The appointment of Rocco Landesman (not yet confirmed) as head of the National Endowment for the Arts has been widely praised, and I agree; Landesman is a smart, appealing character. $50 million for the arts was added to the stimulus package, and right nows it looks like the NEA's budget will be increased. The administration requested $161 million ($6 million up from the current level), and the House Appropriations Subcommittee has thrown a figure of $170 onto the table.
Whatever the final amount, however, it will still represent tokenism. Positive tokenism is better than negative tokenism, if there is such a thing.
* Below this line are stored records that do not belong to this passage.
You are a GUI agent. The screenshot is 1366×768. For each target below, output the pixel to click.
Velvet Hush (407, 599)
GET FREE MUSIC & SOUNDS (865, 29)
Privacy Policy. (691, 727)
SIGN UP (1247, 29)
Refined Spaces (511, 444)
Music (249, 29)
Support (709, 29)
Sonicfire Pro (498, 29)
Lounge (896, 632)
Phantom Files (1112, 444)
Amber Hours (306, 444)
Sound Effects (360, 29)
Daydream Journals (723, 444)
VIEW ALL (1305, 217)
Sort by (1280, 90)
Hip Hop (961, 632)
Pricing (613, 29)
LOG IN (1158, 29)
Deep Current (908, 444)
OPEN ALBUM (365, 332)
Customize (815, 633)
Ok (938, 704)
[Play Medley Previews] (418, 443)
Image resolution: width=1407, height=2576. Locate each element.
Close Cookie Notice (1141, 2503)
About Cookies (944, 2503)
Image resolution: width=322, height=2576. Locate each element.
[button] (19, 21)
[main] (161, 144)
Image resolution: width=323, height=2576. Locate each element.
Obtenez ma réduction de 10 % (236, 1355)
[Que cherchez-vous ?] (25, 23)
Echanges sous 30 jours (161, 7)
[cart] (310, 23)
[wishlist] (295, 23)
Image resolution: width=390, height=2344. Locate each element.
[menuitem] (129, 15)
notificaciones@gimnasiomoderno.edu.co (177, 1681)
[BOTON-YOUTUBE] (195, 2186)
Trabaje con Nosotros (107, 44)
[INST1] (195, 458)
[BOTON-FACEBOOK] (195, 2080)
But after all the flurry of excitement (at least in some parochial arts quarters) about Quincy Jones's proposal for a cabinet-level Secretary of the Arts, and the high-profile arts evenings at the White House, it hardly looks like Obama is putting much political muscle behind a serious increase in the Federal government's involvement in the arts. Especially when you consider the minuscule level of a $155 NEA million budget, itself up from the recent past.
Yes, we have the tax-deductible contributions (which have declined in the recession and which Obama suggested might be trimmed back) that are supposed to compensate for shrunken national public support, even as the states eliminate or zero out their own state arts councils. Yes, even though our system gives disproportionate influence to rich people, the actuality of national culture bureaucrats controlling every aspect of the arts from top to bottom, as in France, has its downside. Maybe, as some have perhaps naively hoped, Landesman only accepted the NEA job in return for a promise of a significant budgetary increase down the line.
Still, Obama has not exactly made the arts a priority, even if he did have an arts component in his platform. Lord knows he has a lot on his plate. Maybe serious attention to the arts will have to wait until the economy recovers or until a lame-duck second term. But so far, it seems to be arts business as usual in Washington, which is precious little business at all.